When I didn't wake him up for school, I think a part of me wanted him to sleep more. I don't know if that's what he needed since he never said anything. I assumed that was why he slept a lot in class and always slept in.

He was tired.

He knew he was tired himself, but what he was afraid of was having fingers pointed at him.

This was the strange part. He would direct all fingers and blame towards him to help others, but he would also be afraid of the judgement.

I can't help much, but I hope Gu Xiao is aware that there are so many people who would be devastated if he was to fall back into a place beyond reach.

Sometimes, I feel like he will just leave without saying anything like his friend or mum.

Although he expresses himself sometimes, he always stops halfway—afraid of saying any more—and then he will swallow it back down and bury it once again. Because he fears hurting those around him with his "trivial" emotions.

Once he utters out the first word of his most profound feelings, he realises how absurd they sound, so he stops and doesn't say anything more.

The fact that after everything that happened, and he was forced back into the world, he still tried to live up to their expectations.

After all, he was afraid that he would really fall into an endless place if he didn't. But I knew his mind couldn't take it anymore. Yet, he still tried.

All those awards from school, those trophies from sports events, those medals from academic competitions, those certificates from community services, all of those that he hid in a small box.

I remember that day when he threw them out.

As much as those medals once defined him, all they did was strangle him, since he saw them as a reminder.

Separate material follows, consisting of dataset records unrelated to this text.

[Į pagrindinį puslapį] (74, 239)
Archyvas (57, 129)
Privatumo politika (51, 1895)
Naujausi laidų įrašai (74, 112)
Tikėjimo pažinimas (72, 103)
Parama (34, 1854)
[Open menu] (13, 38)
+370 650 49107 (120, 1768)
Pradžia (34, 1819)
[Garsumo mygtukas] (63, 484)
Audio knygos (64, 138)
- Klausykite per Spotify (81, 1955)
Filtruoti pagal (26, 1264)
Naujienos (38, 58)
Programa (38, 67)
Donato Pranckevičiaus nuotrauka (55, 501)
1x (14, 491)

The expectations placed on him at school. The expectations of others. He had to carry it all, even though he didn't need to.

Even with all those achievements, his teachers and even classmates pitied him. They invalidated his hard work and simply linked it to because he came from a broken and poor family, so that was why he was trying so hard in school.

Then, he said to himself: "I am not the same anymore. Why did I turn out like this?"